GitHub Action to check a website for broken links
MIT License
22 stars 3 forks source link

[Feature request] Publish as a python package on PyPI #14

Open aceberle opened 3 years ago

aceberle commented 3 years ago

I'm still catching up on how the python world works, but with the recent changes made to deadseeker I think it would be relatively easy to publish it as a python package on PyPI so that it can be installed as a standalone Python CLI utility.

I think most of the work would involve creating the recommended project files and possibly pulling in some sort of command-line argument parsing utility to allow the inputs to be provided via command line instead of environment variables (although as a first pass at this, environment variables would work fine too).

But I'm thinking something like this:

>pip install deadseeker
>python -m deadseeker --includeprefix="https://a.com/" --always-get-onsite https://a.com/

Use case

I am using cloudflare in front of my static site to help with edge caching to speed the site response time up. When I publish changes to the site, I have a workflow set up that uses another action to send a cache purge request to cloudflare and then I am using broken-links-crawler-action to crawl the site to repopulate the cache. So far as I can tell, this works perfectly now.
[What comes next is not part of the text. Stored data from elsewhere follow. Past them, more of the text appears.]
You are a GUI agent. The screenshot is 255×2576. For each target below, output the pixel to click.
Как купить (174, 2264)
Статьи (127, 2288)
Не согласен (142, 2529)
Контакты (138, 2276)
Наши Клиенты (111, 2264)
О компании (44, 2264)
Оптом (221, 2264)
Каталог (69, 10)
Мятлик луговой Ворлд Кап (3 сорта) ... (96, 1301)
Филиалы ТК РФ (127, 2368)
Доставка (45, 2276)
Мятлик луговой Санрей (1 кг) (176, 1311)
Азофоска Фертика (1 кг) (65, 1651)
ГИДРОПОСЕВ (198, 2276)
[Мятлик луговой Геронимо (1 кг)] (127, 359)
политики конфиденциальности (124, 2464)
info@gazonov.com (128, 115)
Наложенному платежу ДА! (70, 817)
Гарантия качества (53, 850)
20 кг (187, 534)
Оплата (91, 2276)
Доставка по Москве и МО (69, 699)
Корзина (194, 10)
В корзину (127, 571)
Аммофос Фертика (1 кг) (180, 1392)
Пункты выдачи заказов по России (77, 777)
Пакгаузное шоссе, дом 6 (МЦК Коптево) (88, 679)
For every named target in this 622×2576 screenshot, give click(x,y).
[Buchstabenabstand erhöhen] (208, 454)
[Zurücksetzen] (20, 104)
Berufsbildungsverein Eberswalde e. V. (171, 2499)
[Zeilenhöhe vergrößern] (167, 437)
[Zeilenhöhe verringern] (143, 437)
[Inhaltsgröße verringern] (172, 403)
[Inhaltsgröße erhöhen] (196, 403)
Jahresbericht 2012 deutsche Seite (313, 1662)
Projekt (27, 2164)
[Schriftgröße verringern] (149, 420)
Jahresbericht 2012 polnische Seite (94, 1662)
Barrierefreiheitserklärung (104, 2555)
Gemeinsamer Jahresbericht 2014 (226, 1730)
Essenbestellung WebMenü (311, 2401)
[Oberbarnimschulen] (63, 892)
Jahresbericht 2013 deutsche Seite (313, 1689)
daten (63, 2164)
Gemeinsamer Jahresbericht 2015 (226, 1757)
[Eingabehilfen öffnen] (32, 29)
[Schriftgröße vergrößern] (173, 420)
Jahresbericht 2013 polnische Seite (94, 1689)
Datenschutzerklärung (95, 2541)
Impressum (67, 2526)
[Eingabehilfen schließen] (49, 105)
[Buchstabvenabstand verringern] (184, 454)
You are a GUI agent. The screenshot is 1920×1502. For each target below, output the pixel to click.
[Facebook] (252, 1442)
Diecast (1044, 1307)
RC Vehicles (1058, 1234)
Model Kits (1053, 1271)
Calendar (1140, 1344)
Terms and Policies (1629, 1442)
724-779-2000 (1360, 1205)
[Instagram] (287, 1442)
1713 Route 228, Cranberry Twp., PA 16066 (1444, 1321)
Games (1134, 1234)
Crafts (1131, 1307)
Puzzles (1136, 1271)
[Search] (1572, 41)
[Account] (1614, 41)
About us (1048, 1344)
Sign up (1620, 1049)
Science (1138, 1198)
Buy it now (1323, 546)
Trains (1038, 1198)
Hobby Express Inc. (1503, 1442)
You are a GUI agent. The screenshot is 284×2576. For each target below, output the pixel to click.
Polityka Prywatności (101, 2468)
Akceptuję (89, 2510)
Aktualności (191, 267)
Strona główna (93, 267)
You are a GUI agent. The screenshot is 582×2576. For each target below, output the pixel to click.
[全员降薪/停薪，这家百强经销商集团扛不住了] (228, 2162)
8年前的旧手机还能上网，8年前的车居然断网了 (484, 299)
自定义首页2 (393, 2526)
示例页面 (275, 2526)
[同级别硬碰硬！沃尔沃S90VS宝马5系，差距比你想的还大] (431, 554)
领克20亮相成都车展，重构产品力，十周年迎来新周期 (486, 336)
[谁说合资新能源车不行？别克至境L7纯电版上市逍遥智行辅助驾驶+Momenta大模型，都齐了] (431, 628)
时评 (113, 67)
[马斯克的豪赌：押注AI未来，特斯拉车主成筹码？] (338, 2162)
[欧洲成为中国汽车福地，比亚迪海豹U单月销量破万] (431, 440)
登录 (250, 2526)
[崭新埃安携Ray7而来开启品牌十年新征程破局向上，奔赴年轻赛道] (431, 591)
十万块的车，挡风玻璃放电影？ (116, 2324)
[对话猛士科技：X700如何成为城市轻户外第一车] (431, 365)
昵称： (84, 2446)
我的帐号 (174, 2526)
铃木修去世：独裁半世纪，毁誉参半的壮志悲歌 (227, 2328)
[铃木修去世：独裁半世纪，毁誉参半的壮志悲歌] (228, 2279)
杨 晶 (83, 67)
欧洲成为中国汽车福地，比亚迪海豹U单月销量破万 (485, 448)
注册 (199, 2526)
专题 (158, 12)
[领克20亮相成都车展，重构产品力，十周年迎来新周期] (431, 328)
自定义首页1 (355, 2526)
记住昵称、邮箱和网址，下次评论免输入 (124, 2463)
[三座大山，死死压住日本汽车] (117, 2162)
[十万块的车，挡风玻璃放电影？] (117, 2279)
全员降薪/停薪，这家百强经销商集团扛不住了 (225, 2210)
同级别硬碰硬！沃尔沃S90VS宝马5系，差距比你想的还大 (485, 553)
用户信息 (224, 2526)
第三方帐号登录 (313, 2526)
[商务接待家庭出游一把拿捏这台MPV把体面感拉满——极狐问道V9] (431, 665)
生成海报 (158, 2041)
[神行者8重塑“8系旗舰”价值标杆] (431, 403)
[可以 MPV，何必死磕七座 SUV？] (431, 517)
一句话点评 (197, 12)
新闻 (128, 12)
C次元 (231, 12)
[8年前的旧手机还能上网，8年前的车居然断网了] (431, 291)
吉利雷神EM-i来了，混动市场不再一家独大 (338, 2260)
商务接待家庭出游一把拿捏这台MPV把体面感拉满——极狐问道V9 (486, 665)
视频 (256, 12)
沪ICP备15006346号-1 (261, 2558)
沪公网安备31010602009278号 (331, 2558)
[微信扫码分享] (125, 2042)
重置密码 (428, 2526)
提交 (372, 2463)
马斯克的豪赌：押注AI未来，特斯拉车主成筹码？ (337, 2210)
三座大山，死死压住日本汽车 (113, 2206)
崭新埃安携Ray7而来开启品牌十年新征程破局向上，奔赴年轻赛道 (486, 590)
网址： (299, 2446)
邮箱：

My client-side caching headers specify that the pages should only be cached for an hour, and I was considering setting up a periodic process (cron job) on my webserver to re-crawl the site every hour so that the cache refresh hit is less likely to impact an actual user and I figured that the logic in broken-links-crawler does this quite well. If the logic was also provided as a python package then I could install it on the webserver and run it via cron.

I know that this can be easily done by just cloning the project onto my webserver and running the code directly from there (and I might just do that today to solve my use-case for now), but I thought it might make it easier for other people if it was a published package. I may just be looking for a reason to publish a package on PyPI just to know how to do it, so feel free to ignore this request if it is so far outside the purpose of the project.

ScholliYT commented 3 years ago

Good idea @aceberle. I already though about separating the core logic from the GitHub action itself. This would also allow to publish the broken links crawler as standalone docker image with clean Environment variable input (instead of the INPUT_ required by GitHub Actions). This docker image could also solve your use case (although a bit overkill compared to a cron job) and many other like using the crawler in a GitLab pipeline.

I will have a look on how to build a python package and publish it to pypi because I neither did that before.